No males shall get leave related to their wife’s pregnancy, sickness or even death (he is not a midwife, a doctor nor an undertaker)

C) SURGERY
Operations are now banned. As long as you are an employee here, you need all your organs. You should not consider having anything removed. We hired you intact

To have something removed constitutes a breach of employment

D) HOLIDAYS
Each employee will receive 104 holidays per year. They are called Saturdays and Sundays

E) BEREAVEMENT LEAVE
This is no excuse for missing work. There is nothing you can do for dead friends or relatives. Every effort should be made to have non-employees to attend to the arrangements

In rare cases where employee involvement is necessary, the funeral should be scheduled for the late afternoon. We will be glad to allow you to work through your lunch-hour and subsequently leave one hour early, provided your share of the work is done

F) TOILET USE
Entirely too much time is being spent in the toilets. In future, we will follow the practice of going in alphabetical order. For instance: All employees whose names begin with ‘A’ will go from 8.00 to 8.20, employees whose names begin with ‘B’ will go from 8.20 to 8.40 and so on. If you are unable to go at your allotted time, it will be necessary to wait until the next day when your turn comes again.

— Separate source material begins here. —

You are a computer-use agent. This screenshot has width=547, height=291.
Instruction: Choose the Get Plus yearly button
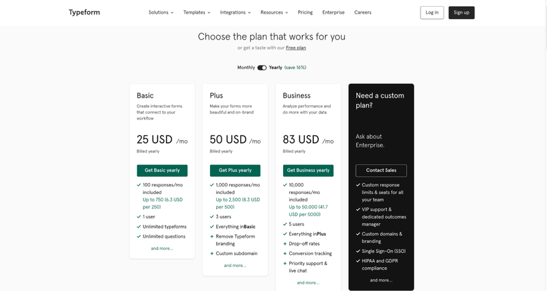pos(235,170)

In extreme emergencies employees may swap their time with a co-worker. Both workers’ supervisors must approve this exchange in writing

In addition, there is now a strict 3-minute time limit in the toilets. At the end of 3 minutes, an alarm will sound, the toilet paper will retract, and the door will open

G) LUNCH BREAK
Skinny people get an hour for lunch as they need to eat more so they can look healthy, normal size people get 30 minutes for lunch to maintain their average figure. Fat people get 5 minutes for lunch because that’s all the time needed to drink a Slimfast and take a diet pill

H) ABSENT FOR YOUR OWN DEATH
This will be accepted as an excuse. However, we require at least two weeks’ notice to allow time for you to train your own replacement

You will be pleased to see there is no clause preventing you from reading this article. However, you should now get back to work!